Back to projects

Social network / Course project

PennBook

A distributed social network with a Spark-based news pipeline, media uploading, and DynamoDB data modeling.

Pipeline artifact

Spark Data Pipeline

Status: Completed EMR Cluster Idle
[INFO] [10:00:01] Starting automated news pipeline on AWS EMR...
[INFO] [10:00:03] Downloading News_Category_Dataset_v2.json from S3 bucket...
[INFO] [10:00:15] Seeding DynamoDB Tables (Users, Articles, Follows)...
[INFO] [10:00:22] Compiling Apache Spark job (mvn clean package)...
[INFO] [10:00:45] Uploading target/news-pipeline-1.0.jar to S3...
[INFO] [10:00:50] Submitting job to Livy server (ec2-xxx.compute-1.amazonaws.com)...
[INFO] [10:01:10] Job ID 42: Running Spark context...
[INFO] [10:02:30] Phase 1: Filtering stop words and extracting NLP keywords...
[INFO] [10:03:15] Phase 2: Building inverted indices for fast search queries...
[INFO] [10:04:00] Phase 3: Executing PageRank over user follow graphs...
[INFO] [10:05:42] Phase 4: Generating personalized news feed recommendations...
[SUCCESS] [10:06:05] Pipeline finished. 85,000+ articles indexed and updated in DynamoDB.

Problem

A scalable social network needs resilient data storage for tracking friendships, posts, and media, while simultaneously requiring batch processing to generate relevant news recommendations via PageRank and inverted indices without bottlenecking the main server.

Approach

We built a Node.js API with a DynamoDB schema and direct AWS S3 integration for profile pictures and music.

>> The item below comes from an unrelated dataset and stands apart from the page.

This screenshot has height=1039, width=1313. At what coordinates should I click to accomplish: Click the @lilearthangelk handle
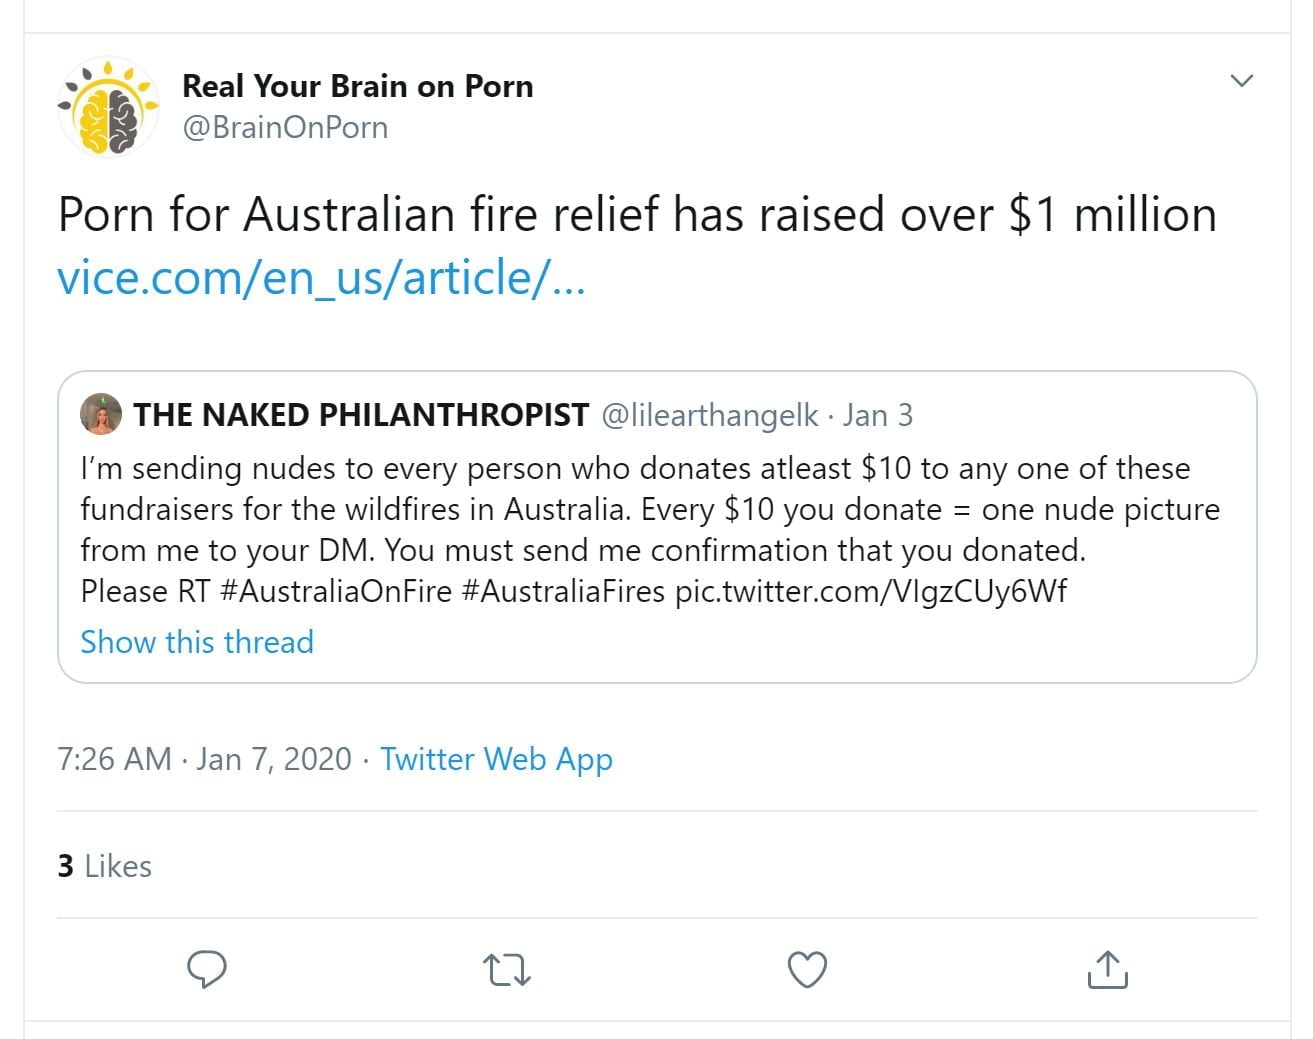tap(709, 415)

For the analytics backend, we implemented an automated Apache Spark pipeline on AWS EMR, orchestrated via Livy, to process a large news dataset, compute follow-graph PageRanks, and build fast-search inverted indices.

Result

The deployed system provides a full social experience including authentication, real-time posts, and an embedded music player streaming directly from S3, alongside daily personalized news feeds generated by the asynchronous Spark backend.